Qué se pide — Según el texto, ¿dónde levantaría el alcalde utópico el edificio en homenaje a la vida?

Fragmento del texto —
No podría ser alcalde. Me preocuparía más por engrosar las almas que las arcas. Y no sé cómo saldría la experiencia, si mandaría a la ciudad a la bancarrota o si mandaría a los chupópteros a la mancarrota, porque se acabaría eso de poner la mano y llevárselo calentito. Se supone que un buen gobernante hace que los ciudadanos vivan mejor. Estoy de acuerdo, pero voy más allá: también debe hacer que mueran mejor.

Accidentes e imponderables aparte, dice mucho de una persona el modo en que fallece. Sus circunstancias, quién le rodea, quién le falta. Yo, como alcalde utópico, emitiría un bando por el que sería obligatorio ir haciendo un testamento de despedida. No hablo de bienes ni posesiones. Mi ayuntamiento sufragaría un diario para todos los aquí nacidos en el que cada año habría que ir escribiendo las gracias. Porque eso es lo que sería: un testimonio de agradecimiento. Odio los funerales, velatorios, misas de difuntos y todo aquello que representa regodearse en el adiós del que ya no va a volver. Creo que el mejor mensaje que nos deja quien se muere es el recuerdo de que estamos vivos. Y dar las gracias supondría una buena manera de recordar que vamos al bollo, no al hoyo. Y hay más: levantaría un edificio en homenaje a la vida, frente al mar, en el que todos esos diarios estarían a disposición pública y con exposiciones itinerantes. La frase más vitalista de la semana, ejemplos de gente que supo exprimir de cada minuto, modelos a imitar… Para regodearnos en la vida.

Más allá de las gracias a mejores amigos, parejas, hijos, padres o madres, encontraríamos agradecimientos muy evocadores y sorprendentes. A los jardines de Puerta Oscura, por ofrecernos la discreción que necesitábamos para aquel beso furtivo. A aquella ola que revolcó a un señor ante su nieta y le procuró la última gran carcajada antes de enfermar. A ese atardecer que le dio a un adolescente el sosiego que necesitaba para tomar una importante decisión. Al camarero gracioso que era la mejor guarnición para ese pescaíto que tanto gustaba a aquella familia. Al último baño que se pudo dar en la playa la estudiante a la que la vida obligó a emigrar a Alemania. Muchos darían las gracias al anónimo inventor del campero. Esa verdad que en su momento nos partió en dos, pero con el paso del tiempo se convirtió en cisne. A la sanitaria que nos trató con sumo cariño cuando al hospital no paraban de llegar contagiados de Covid. Al coche al que no subimos y luego se estrelló. Leeríamos agradecimientos sinceros a momentos de amor a los que luego se tragó el agujero negro del divorcio. Aquel primer buenos días que nos dieron en ese trabajo donde llegamos como un don nadie…

Y lo más importante de todo: leeríamos tantas veces lo de dar las gracias, que se contagiaría y sería, además de una manera de morir, una manera de vivir.

Información —
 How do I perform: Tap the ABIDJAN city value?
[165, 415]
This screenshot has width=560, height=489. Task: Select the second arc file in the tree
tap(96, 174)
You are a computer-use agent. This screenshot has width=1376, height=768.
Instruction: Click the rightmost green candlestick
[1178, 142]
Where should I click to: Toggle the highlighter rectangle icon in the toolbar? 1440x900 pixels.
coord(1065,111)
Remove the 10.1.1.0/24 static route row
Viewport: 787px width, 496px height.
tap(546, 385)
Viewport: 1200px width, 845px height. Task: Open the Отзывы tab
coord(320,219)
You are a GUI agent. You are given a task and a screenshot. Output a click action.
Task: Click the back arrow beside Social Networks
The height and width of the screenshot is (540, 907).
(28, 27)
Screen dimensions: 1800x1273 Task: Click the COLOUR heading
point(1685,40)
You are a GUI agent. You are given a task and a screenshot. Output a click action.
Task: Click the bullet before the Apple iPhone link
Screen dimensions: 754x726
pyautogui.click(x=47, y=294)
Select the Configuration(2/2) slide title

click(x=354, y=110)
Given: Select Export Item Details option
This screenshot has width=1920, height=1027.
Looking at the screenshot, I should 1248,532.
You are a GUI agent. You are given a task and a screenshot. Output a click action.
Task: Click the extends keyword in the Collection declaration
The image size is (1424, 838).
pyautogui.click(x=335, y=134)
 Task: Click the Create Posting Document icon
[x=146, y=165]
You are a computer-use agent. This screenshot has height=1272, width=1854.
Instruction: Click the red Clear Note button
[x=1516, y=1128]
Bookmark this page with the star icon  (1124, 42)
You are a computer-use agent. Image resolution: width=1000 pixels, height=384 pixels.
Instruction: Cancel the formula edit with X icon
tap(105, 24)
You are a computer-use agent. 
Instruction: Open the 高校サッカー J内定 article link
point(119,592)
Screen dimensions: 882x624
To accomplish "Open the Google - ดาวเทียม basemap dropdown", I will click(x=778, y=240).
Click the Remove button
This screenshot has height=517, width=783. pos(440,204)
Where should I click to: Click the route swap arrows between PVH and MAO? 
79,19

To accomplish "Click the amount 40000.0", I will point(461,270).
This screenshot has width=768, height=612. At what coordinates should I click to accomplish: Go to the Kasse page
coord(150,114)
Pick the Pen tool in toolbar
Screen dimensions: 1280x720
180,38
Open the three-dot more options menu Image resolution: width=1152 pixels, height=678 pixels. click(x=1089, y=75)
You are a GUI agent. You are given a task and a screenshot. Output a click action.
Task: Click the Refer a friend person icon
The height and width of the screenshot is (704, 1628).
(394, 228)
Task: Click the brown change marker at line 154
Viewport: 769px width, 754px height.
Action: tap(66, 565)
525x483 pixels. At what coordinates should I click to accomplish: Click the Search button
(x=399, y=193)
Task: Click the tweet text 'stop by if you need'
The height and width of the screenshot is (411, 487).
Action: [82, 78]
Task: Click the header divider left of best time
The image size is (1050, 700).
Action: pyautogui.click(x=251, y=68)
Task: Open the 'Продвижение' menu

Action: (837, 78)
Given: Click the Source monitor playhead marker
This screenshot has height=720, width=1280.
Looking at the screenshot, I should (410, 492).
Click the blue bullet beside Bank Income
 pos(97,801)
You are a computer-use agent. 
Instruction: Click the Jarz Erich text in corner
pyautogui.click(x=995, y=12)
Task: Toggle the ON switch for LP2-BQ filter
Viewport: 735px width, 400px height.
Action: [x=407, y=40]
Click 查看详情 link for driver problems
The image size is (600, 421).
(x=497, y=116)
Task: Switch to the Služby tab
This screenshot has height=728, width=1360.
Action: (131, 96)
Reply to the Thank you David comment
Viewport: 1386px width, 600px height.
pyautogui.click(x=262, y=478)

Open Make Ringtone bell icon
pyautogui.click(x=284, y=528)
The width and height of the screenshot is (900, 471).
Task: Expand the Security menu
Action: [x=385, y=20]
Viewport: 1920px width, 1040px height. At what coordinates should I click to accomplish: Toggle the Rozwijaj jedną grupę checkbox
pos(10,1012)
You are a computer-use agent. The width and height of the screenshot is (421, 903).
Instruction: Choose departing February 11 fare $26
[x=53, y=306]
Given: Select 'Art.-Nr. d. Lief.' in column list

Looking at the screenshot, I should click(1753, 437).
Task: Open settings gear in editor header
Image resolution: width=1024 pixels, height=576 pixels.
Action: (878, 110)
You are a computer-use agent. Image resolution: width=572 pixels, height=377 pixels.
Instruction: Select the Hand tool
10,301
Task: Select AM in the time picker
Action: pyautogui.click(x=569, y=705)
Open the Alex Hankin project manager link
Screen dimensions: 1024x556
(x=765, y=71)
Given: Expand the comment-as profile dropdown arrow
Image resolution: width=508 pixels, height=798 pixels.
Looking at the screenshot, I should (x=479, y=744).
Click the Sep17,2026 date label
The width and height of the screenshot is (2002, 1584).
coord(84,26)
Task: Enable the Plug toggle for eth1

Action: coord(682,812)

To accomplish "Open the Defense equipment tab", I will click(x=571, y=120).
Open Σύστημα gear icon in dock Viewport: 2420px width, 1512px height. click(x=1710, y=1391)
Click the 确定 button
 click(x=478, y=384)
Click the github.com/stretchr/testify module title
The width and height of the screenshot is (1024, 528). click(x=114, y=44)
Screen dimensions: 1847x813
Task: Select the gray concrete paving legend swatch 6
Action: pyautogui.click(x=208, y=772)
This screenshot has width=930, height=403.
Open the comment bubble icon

Resultado — Frente al mar.